Iterative Innovation, Part Two: the Value Proposition for a comprehensive metrics program

Is a concerted metrics program necessary to achieve a rapid II cycle? Or will some spot checks, when needed, suffice? Why is measuring anything more than basic player behavior important?

Raise your hand if you’ve been haunted by some variant of this question: “Is all of this metrics stuff really necessary for success, or is this a post-launch luxury that we can do without, at least for now? Other online games have been built without it, we have a strong team, we already know what our users want, and our publisher is pushing heavily on game features, not tools. What’s the difference?”

People react to how their success is measured. To generate the correct behavior, you need to measure the right things. If everybody keeps chanting “game features, game features, game features”, then game features take priority even when project schedule, cycle rates, engineering efficiency, system stability and infrastructure all suffer. Without automated, accurate metrics, it is difficult to evaluate such priorities. All measures become “probably” based, and the tendency is to assume the optimistic side of probably, especially when you’re running late, as everyone always is. This leads to sacrificing less visible, less quantifiable problems, such as cost of frequent build failures, to show more progress on game features: the primary factor on how success is measured.

This in turn results in slow, inefficient development until the system breaks down so badly that cycle times and QOS become barriers to forward progress on anything. Slap some bandages on the worst of the spurting arteries, then straight back to game features, because now you’re out of time, too, Right?

All features, game play and game service, need to be evaluated by their impact on CA/CS/CR/LVT, and on the II cycle rate. See also: [The Probably Problem and Case Study (QA test suites)]. People tend to measure what is easy to measure, not necessarily what will generate the correct behavior. Gameplay features are easily seen, easily compared to the last version, and are definitely required for success. But a successful online game also requires many service-based features, such as QOS, quick response times, and cost of service per customer. When fuzzy definitions of infrastructure requirements such as “good enough service” or “good enough cycle speed/stability” exist, or they are not easily observed, they will continue to receive less attention than game features until something breaks.

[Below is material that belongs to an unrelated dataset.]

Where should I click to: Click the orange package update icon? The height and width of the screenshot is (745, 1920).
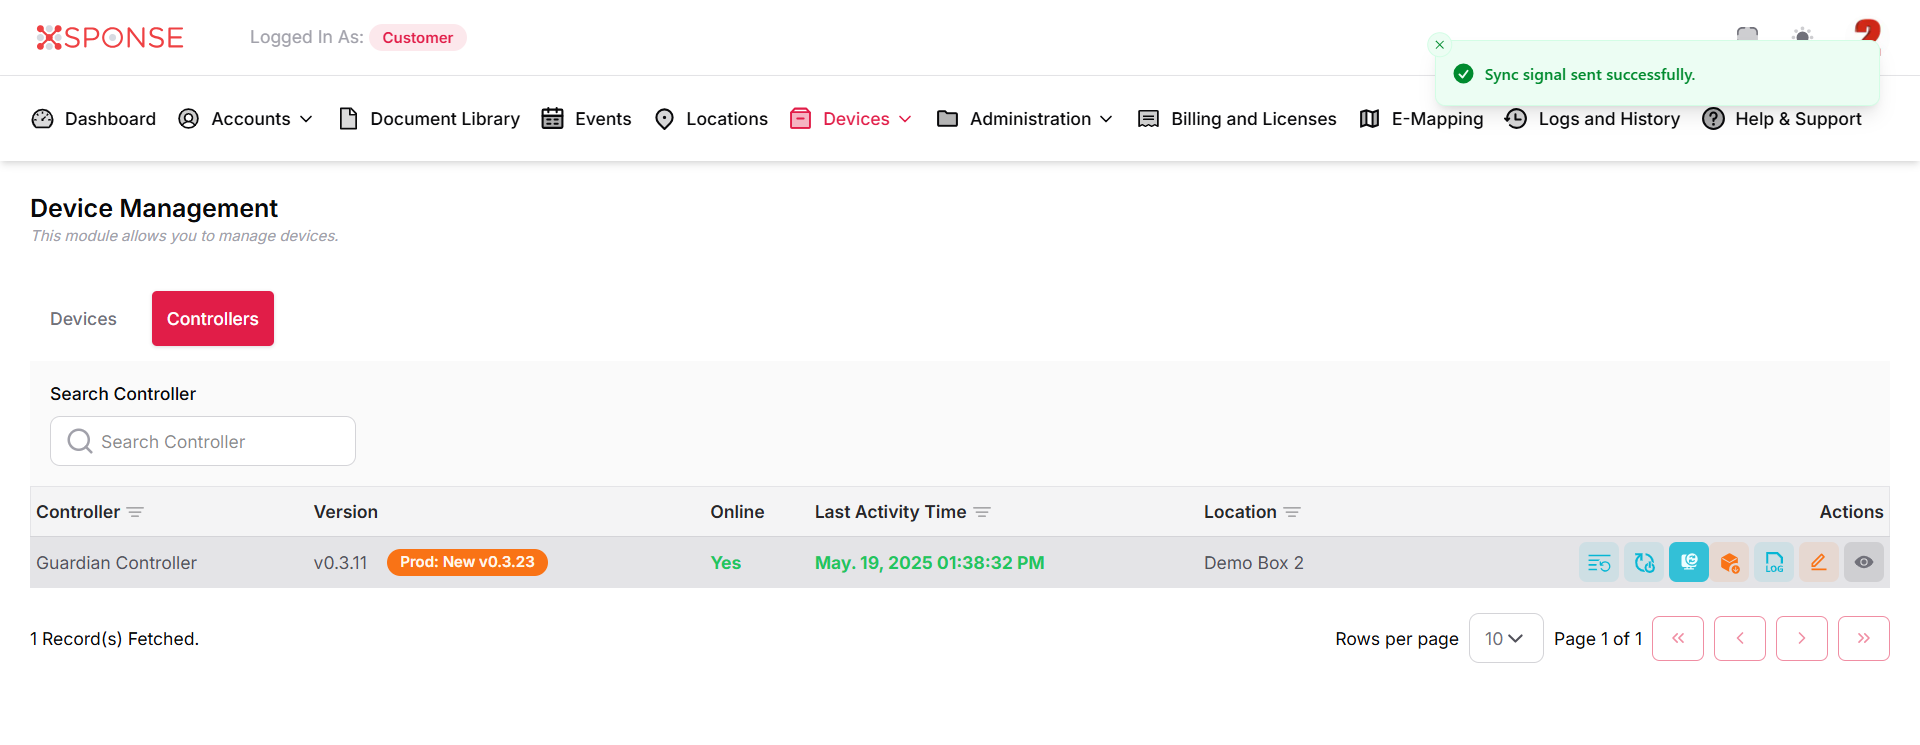1730,562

To make infrastructure as important as game features, make infrastructure features as visible, fresh and trackable as gameplay features, and tie those infrastructure features to your core business success metrics: CA, CS, CR, LTV. Game teams live in the here and now: if you can’t visibly see the impact of work, right now, and how the project has advanced, it is going to get less priority than game features. Similarly, you need to tie specific quality levels to project milestones, and expose your true overheads, particularly dead build rate, go-back costs and generally things that get in the way of people trying to get their jobs done each day. And of course online games are a recurring service business, not build once, ship one once, sell once and move on. Online means customer retention, speed of new content development, operating costs etc become a big part of the decision cycle: things with a high recurring cost for a years/long service quickly show their value just from a $bottom-line perspective. But when you fold in the added creative edge on polish and innovation, that’s where TDD really pays off for the engineering, production and operations teams. To change the behavior, you have to expose the importance and progress on all components you are working on, right now, to the same level of “I can see that it’s important” and “I can see we’ve made progress this day/week” and “I can see that we’ve moved forward against what everyone has agreed is important.” Further, you have to have the strength of will to continually push for improvement on this, and you need the software/environment to expose the change/growth you need to fill the void of “thank Ghod, we’ve made progress today”.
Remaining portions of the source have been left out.